Ultimately, in such a situation, you cannot 100% rule out that it's all the most elaborate hoax ever, or that we're all in a simulation. We're just gonna have to disregard that to get on with our lives.


> or a photo alleging that Donald Trump wore a Ku Klux Klan uniform in the 1990s (leave it up but reduce distribution of it, and inform users it’s a fake).

If they’re so concerned about misinformation, why would they leave a fake photo up, even with a disclaimer? Nah, I must be reading too much into this, surely this is a policy they apply evenly, and they’d do the same with a similarly fake photo of Obama.


Not sure if you're being sarcastic. I assume they would do the same for doctored photos of Obama. Removing content entirely should only be reserved for when serious crime is likely to occur, I think.

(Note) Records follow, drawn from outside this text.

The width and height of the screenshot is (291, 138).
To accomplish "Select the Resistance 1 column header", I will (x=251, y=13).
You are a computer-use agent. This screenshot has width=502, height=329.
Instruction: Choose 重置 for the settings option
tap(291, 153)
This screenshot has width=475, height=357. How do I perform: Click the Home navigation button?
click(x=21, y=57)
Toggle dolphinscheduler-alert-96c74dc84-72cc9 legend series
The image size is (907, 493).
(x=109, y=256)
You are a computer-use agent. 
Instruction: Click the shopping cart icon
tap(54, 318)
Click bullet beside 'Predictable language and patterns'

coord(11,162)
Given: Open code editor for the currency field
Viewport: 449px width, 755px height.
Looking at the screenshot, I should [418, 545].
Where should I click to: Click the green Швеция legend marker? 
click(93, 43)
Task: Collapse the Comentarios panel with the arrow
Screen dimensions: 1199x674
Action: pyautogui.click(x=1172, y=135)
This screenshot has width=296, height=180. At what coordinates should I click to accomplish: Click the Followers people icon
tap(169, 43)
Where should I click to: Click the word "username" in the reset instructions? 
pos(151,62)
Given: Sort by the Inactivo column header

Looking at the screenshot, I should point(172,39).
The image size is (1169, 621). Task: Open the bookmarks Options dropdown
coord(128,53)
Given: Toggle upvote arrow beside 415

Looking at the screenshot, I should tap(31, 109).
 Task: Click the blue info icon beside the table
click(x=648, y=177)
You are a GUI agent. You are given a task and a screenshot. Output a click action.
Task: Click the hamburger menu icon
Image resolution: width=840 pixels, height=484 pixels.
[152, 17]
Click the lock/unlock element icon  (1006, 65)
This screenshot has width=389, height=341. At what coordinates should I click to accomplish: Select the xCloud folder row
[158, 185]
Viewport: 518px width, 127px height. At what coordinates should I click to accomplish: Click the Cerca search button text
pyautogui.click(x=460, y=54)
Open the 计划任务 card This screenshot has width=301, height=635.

Social media companies must be allowed to do policing this way only if they abide by the national laws pertaining to freedom of expression. I mean, if a company wants to list as a social media company where people share information, and they also do policing, they must be answerable to local courts if they take down posts using their judgement which goes against the established freedom laws of the land, without hiding behind the garb of being a private enterprise etc and saying that its their prerogative to manage their platform as they please. I don't know if such a thing is already in place.

The companies are having a knee jerk reaction to the misuse by public, and like all KJR this is heading the wrong way. The fact that the companies whose primary aim it to maximize profits are taking it upon themselves to do these sort of ethically and legally questionable activities itself will lead to bad ramifications.

One obvious solution to controlling fake news is to remove the invisibility cloak of users by forcing them, by law, to use government issued ID to authenticate their accounts. This should make people more responsible before sharing misinformation. However, the fragility of technology that would lead to abusing authenticated user accounts is a big enough concern to put the onus on the companies.

I don't care if the companies "employs executives who are thoughtful about the task of making their platforms less toxic while protecting freedom of speech" or use third party authenticating sources, or some fancy AI/ML, but unless they are forced to abide by the laws, things will only worsen. Whether they like it or not, social media companies are now entangled in social and legal aspects and have to deal with all that comes with it. They have enjoyed exponential growth in profits, now its time to get real.